This can occur for several reasons:
- The process has terminated, making the ELF file inaccessible.
- The ELF file is either corrupted or not recognized as an ELF file.
- There is no corresponding ELF file entry in
/proc/pid/maps
for the address in the stack trace.
Addressing unresolved symbols
If you only see module names (e.g., /lib/x86_64-linux-gnu/libc.so.6
) without corresponding function names, this
indicates that the symbols couldn’t be mapped to their respective function names.
This can occur for several reasons:
- The binary has been stripped, leaving no
.symtab
,.dynsym
, or.gopclntab
sections in the ELF file. - The debug file is missing or could not be located.
To fix this for your binaries, ensure that they are either not stripped or that you have separate debug files available.
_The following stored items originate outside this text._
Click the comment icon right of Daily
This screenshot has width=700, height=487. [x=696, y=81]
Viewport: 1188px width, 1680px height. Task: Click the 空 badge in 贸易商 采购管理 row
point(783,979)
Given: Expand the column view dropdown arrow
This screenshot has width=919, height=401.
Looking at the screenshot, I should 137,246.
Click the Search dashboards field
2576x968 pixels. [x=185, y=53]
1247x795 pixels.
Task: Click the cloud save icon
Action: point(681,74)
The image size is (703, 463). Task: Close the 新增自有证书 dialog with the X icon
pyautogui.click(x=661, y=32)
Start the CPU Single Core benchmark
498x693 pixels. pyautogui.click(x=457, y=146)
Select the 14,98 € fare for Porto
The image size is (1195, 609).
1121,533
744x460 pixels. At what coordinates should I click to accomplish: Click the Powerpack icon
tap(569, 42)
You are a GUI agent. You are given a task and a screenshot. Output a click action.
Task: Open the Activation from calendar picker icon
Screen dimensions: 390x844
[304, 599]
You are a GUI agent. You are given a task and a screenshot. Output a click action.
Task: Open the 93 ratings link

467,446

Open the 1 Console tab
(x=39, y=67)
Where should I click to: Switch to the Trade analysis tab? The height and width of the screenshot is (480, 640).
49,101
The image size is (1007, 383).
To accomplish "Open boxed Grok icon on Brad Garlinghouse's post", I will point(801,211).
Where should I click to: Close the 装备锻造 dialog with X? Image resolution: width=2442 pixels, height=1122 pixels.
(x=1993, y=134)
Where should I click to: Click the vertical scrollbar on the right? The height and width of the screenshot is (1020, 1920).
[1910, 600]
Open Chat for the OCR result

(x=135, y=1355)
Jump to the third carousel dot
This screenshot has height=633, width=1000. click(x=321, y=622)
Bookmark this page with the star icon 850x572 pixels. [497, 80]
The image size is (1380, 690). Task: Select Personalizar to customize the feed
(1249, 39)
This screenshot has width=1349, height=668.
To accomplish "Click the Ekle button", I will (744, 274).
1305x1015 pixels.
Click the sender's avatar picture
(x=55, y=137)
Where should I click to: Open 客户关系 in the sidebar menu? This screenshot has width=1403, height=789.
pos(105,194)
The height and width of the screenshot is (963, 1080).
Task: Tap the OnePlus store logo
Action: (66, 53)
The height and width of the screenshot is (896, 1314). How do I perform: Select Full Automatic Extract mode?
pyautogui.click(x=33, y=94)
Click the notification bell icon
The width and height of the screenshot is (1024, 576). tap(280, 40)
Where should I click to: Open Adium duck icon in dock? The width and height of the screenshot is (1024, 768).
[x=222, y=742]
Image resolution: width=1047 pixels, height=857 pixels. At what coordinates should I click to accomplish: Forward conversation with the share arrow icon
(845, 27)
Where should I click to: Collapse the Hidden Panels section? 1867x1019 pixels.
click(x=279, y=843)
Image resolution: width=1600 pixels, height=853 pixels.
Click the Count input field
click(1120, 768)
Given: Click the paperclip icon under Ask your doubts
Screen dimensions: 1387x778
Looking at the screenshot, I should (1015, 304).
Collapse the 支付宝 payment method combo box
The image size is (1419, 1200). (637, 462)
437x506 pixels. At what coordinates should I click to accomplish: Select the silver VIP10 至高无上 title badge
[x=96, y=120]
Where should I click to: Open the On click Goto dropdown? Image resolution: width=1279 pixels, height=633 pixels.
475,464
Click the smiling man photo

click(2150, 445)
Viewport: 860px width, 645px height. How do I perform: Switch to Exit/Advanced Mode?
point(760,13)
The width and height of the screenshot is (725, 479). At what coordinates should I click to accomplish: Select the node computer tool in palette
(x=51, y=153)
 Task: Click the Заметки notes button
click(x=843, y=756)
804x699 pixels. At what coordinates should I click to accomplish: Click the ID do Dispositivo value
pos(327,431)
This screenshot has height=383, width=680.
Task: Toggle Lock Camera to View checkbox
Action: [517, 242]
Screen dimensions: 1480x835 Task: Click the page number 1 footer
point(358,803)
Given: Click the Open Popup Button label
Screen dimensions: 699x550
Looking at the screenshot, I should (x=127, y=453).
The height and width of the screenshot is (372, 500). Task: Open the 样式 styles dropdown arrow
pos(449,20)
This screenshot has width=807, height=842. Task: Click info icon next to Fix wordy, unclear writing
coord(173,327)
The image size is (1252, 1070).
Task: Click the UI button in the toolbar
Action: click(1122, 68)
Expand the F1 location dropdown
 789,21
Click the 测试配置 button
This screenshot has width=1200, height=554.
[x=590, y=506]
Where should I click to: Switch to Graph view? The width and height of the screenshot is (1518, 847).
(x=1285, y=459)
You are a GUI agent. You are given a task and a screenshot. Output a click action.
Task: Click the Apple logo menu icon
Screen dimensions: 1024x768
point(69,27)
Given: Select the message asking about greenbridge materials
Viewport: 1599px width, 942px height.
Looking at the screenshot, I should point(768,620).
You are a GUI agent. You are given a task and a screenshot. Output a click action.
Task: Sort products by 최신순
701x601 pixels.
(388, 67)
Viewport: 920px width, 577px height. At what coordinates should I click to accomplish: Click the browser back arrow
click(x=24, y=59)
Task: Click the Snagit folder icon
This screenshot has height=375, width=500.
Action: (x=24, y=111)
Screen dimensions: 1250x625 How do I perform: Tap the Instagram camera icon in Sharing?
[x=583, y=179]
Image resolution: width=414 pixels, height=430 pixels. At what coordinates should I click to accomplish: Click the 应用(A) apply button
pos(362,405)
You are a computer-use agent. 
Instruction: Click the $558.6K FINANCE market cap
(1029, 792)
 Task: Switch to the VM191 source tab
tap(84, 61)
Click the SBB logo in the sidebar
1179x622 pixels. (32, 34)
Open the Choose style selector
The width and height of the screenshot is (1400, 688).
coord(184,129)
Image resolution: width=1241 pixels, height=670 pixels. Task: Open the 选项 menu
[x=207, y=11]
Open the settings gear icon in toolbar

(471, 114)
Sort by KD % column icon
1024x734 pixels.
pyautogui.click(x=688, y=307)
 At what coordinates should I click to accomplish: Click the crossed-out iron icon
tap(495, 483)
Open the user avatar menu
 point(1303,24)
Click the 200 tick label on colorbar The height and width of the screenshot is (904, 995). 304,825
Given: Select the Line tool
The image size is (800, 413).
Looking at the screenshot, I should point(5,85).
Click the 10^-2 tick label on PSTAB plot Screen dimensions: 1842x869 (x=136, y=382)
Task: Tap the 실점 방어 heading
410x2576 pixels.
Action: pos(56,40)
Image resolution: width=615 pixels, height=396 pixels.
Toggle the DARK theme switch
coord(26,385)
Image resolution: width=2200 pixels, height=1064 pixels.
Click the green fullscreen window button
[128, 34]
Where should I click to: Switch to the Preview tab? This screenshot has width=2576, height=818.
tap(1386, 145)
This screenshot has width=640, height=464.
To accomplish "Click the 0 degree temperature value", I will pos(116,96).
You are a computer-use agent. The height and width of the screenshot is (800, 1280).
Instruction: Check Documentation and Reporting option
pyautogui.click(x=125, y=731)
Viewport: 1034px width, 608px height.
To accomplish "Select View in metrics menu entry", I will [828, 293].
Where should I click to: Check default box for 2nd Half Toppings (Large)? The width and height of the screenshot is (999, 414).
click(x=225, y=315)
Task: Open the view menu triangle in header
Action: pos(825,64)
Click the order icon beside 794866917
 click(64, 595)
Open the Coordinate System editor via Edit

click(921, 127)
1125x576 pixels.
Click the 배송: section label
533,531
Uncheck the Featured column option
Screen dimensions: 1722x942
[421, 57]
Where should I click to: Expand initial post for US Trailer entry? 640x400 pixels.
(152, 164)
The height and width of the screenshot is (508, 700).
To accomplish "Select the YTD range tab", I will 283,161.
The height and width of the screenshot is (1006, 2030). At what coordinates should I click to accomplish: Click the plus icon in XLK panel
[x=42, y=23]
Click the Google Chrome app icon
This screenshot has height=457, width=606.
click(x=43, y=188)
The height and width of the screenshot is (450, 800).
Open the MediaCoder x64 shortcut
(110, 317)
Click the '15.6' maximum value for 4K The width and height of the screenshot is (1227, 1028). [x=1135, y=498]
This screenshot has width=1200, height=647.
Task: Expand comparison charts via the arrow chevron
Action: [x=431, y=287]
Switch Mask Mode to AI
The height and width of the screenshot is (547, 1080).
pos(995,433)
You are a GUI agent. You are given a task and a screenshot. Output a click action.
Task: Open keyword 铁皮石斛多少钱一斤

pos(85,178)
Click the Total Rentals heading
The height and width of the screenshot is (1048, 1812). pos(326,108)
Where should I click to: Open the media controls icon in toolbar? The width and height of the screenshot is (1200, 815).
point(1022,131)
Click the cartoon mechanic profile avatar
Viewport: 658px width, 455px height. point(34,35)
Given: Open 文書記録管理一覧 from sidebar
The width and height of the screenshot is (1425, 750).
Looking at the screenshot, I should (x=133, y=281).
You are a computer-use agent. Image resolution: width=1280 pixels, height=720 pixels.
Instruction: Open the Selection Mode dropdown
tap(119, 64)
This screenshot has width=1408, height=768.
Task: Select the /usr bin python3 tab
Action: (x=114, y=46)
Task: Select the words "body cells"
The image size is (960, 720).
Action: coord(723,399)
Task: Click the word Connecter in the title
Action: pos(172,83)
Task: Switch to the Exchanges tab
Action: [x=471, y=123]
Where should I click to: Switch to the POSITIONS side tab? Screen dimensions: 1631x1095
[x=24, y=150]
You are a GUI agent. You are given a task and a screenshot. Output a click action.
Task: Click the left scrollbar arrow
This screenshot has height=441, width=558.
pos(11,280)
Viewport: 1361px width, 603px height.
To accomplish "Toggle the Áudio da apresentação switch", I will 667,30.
You can achieve this by running:
objcopy --only-keep-debug elf elf.debug
strip elf -o elf.stripped
objcopy --add-gnu-debuglink=elf.debug elf.stripped elf.debuglink
For system libraries, ensure that debug symbols are installed. On Ubuntu, for example, you can install debug symbols
for libc
by executing:
apt install libc6-dbg
Understanding flat stack traces
If your profiles show many shallow stack traces, typically 1-2 frames deep, your binary might have been compiled without frame pointers.
To compile your code with frame pointers, include the -fno-omit-frame-pointer
flag in your compiler options.
Profiling interpreted languages
Profiling interpreted languages like Python, Ruby, JavaScript, etc., is not ideal using this implementation. The JIT-compiled methods in these languages are typically not in ELF file format, demanding additional steps for profiling. For instance, using perf-map-agent and enabling frame pointers for Java.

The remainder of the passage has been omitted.